20 Quant à eux, ils partirent prêcher partout : le Seigneur agissait avec eux et confirmait la Parole par les signes qui l’accompagnaient.

*

« Ils nous ont témoigné une humanité peu ordinaire » (Ac 28, 2). Ce sont les mots qu’ont retenus nos frères et sœurs maltais préparant cette célébration œcuménique 2020. « Ils », à savoir, dans le texte, « les autochtones », maltais du 1er siècle donc, accueillant avec une humanité rare des naufragés échoués sur leur terre. Comment ne pas penser, avec nos frères et sœurs maltais, à notre actualité méditerranéenne, avec ses réfugiés, naufragés s’échouant sur les côtes européennes ? Or, ce que nous enseignent les textes que nous avons entendus c’est que nous, humanité, serons sauvés tous ensemble, ou condamnés tous ensemble…

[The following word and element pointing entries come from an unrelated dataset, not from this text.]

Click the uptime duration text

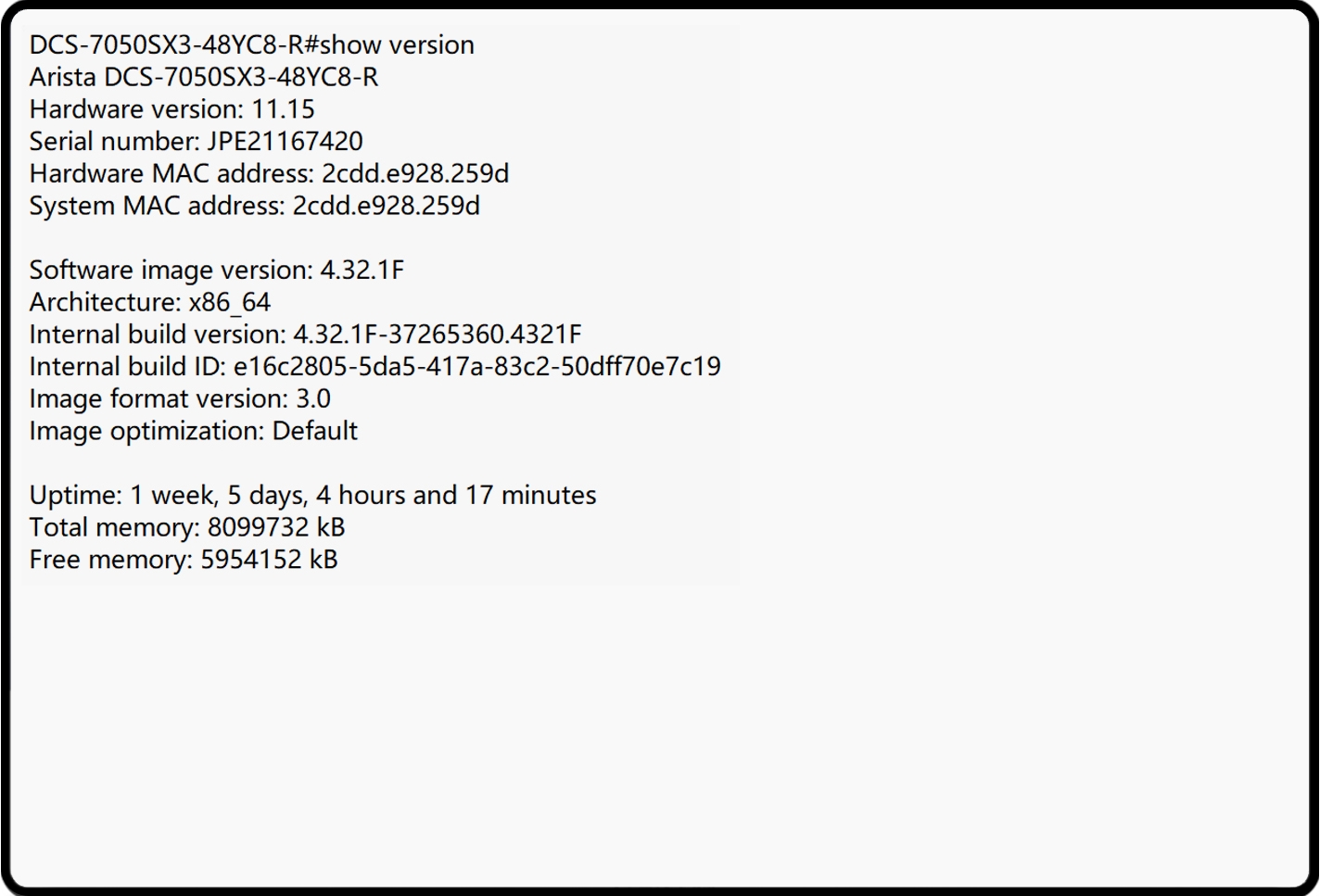click(362, 496)
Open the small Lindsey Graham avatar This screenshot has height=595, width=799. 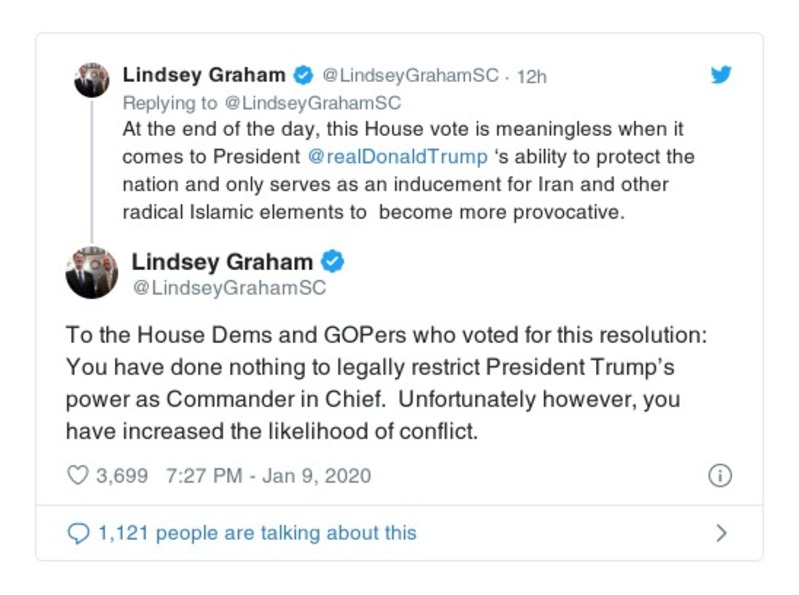[92, 80]
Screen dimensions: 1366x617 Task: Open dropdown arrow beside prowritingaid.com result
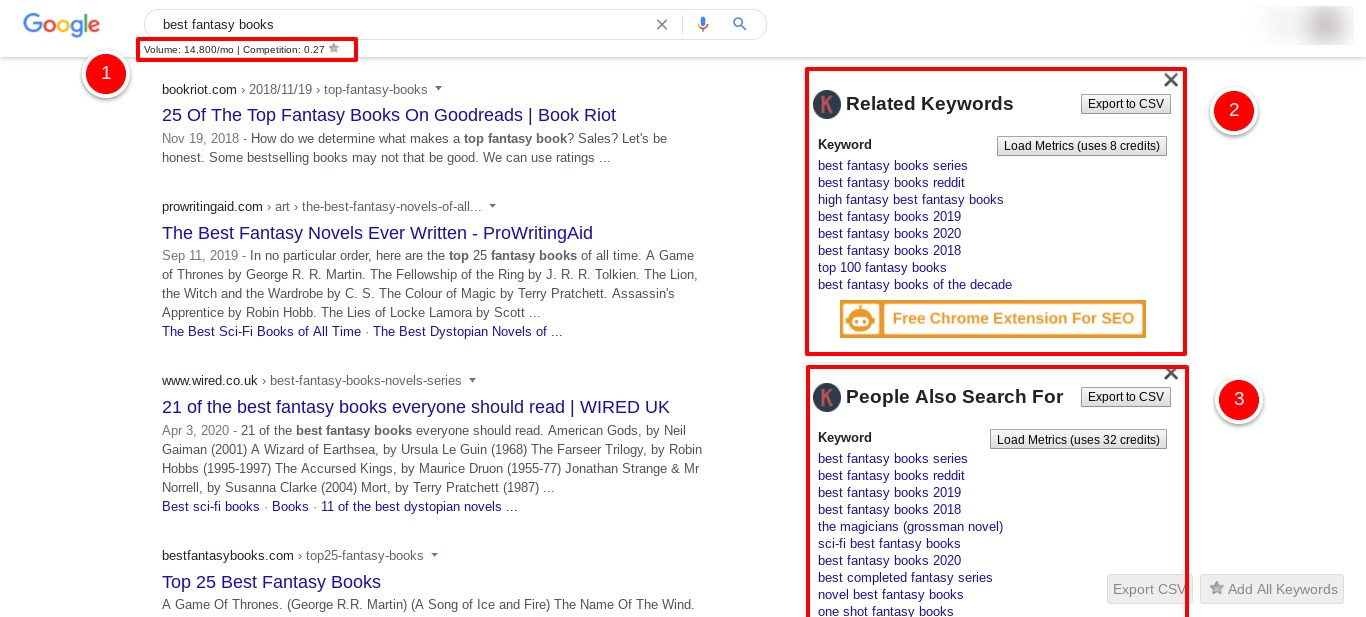492,206
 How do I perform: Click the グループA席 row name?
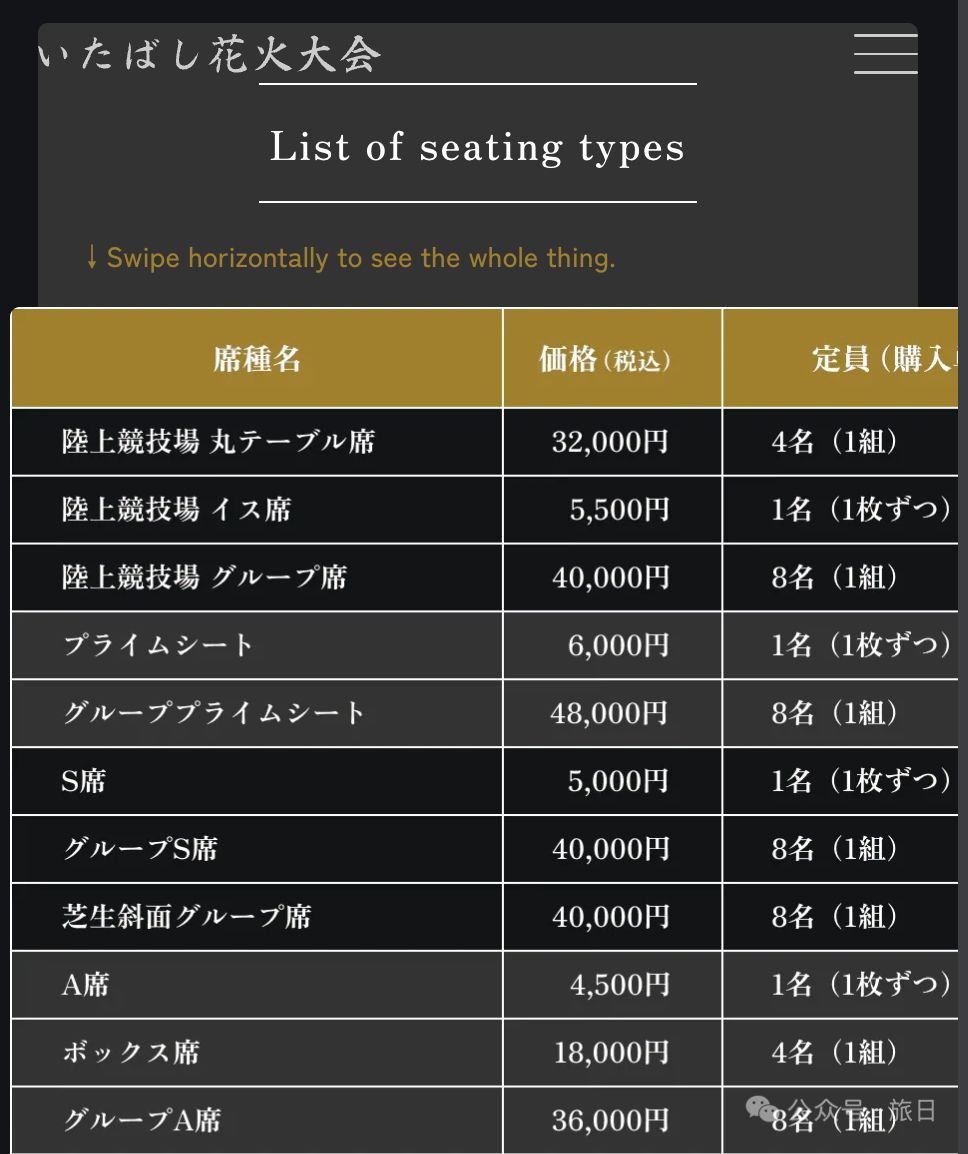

Le texte des Actes des Apôtres nous fait toucher du doigt que l’accueil, avec cette humanité peu ordinaire qu’ont montrée les Maltais, est un bénéfice… pour ceux qui accueillent ! Cela a été un bénéfice pour les Maltais du premier siècle ! Chose que l’on ne sait pas à l’avance, comme les Maltais des Actes des Apôtres ne l’ont d’abord pas su. On ne sait pas par où Dieu nous fait advenir ses dons… L’Épître aux Hébreux le dit ainsi : « certains ont logé des anges sans le savoir » (Hé 13, 2). En écho, le constat des Maltais à propos de Paul en Ac 28, 6 : « c’est un dieu », selon leur vocabulaire propre, c’est-à-dire ; en termes bibliques, un ange, messager de Dieu ! Cela après qu’ils eussent pensé — Ac 28, 4-6 : « Cet homme est certainement un assassin… » Accueille-t-on, avec humanité, une menace, comme le disent certains, comme la menace d’une vipère que l’on réchauffe en son sein, ou accueille-t-on sans le savoir notre salut ? — porté alors par Paul, considéré d’abord comme « un assassin », suite à ce signe néfaste : une vipère.

*

« La chaleur [du feu préparé par les Maltais] en a fait sortir une vipère qui s’accrocha à [la] main [de Paul]. À la vue de cet animal qui pendait à sa main, les autochtones se disaient les uns aux autres : "Cet homme est certainement un assassin ; il a bien échappé à la mer, mais la justice divine ne lui permet pas de vivre." » (Ac 28, 3-4). Mais non ! La vipère ne lui fait aucun mal. C’est donc plutôt « un dieu », un ange. Ce qui se confirme par les guérisons qu’il opère (Ac 28, 3-9) — où, nous, lecteurs de la Bible, retrouvons les signes accompagnant les Apôtres selon Marc (16, 20) : « le Seigneur agissait avec eux et confirmait la Parole par les signes qui l’accompagnaient » — selon la promesse de Jésus (Mc 16, 17-18), dont il convient de la lire comme faisant suite à l’annonce (au verset qui précède, v. 16) de la menace d’une condamnation, pour la renverser : « en revanche, signes pour ceux qui auront cru, ces [signes des envoyés les] accompagneront en mon nom : [les envoyés] chasseront les démons, ils parleront des langues nouvelles, ils prendront dans leurs mains des serpents, et s’ils boivent quelque poison mortel, cela ne leur fera aucun mal ; ils imposeront les mains à des malades, et ceux-ci seront guéris. »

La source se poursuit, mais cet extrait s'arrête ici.